The case revolved around seven containers found by police almost two years ago in a southern Dutch forest, following up on information from a hack of the European-wide EncroChat encrypted phone system, popular with criminal gangs.

During the raid, police found one of the containers was kitted out with a dentist’s chair, along with pruning shears, a saw, scalpels and pliers. The other six containers were set up to be prison cells.

“The court found that the suspects all contributed to a plan to kidnap, ransom, blackmail, torture and kill criminal opponents or their relatives,” the Amsterdam district court said in a statement on Wednesday. “The men formed a group based on a fight over money in the criminal world and planned to take the law into their own hands. The lack of respect for the personal freedom and integrity of others is shocking.”

Dutch media named the chief suspect as Roger P, 50, known by his underworld name “Piet Costa” – allegedly because he often travelled to Costa Rica.

Costa, who was jailed last month for 15 years for cocaine trafficking, was handed an additional 33-month sentence.

Judges jailed his 40-year-old righthand man for eight years. Nine other men were also sentenced and one was acquitted.

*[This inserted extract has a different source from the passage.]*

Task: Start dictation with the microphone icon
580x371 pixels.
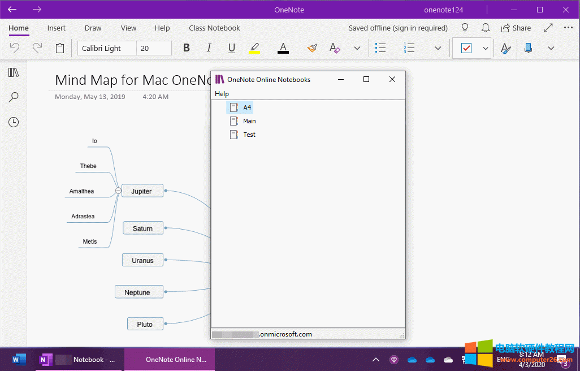Action: pos(528,48)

Dutch police discovered the prison complex after hacking the EncroChat encrypted system in 2020, and judges ruled that evidence from the system was admissible in court.

The criminals sent chat messages via EncroChat, including saying “we must have enough belts and tie-wraps to tie them” and “we need cutting pliers for fingers and toes”.

A dentist’s chair was used by criminals to torture rivals. Photograph: Politie Landelijke Eenheid/Reuters

During the trial, one public prosecutor said that the evidence should remind recreational cocaine users of the consequences of their habits, a Dutch prosecutor has said.

In a hearing in February, Koos Plooij told the court that the violence of the drug trade was a “repulsive, but apparently unavoidable” result of the widespread use of illegal drugs in the Netherlands and neighbouring countries.

“The question is how many people are willing to admit that there is indeed a connection between their cocaine use – whether it is to party, deal with work stress or suppress psychological problems – and the underworld that is happy to answer demand but according to its own rules: corrupting, undermining, tough, sparing nothing and nobody,” Plooij said.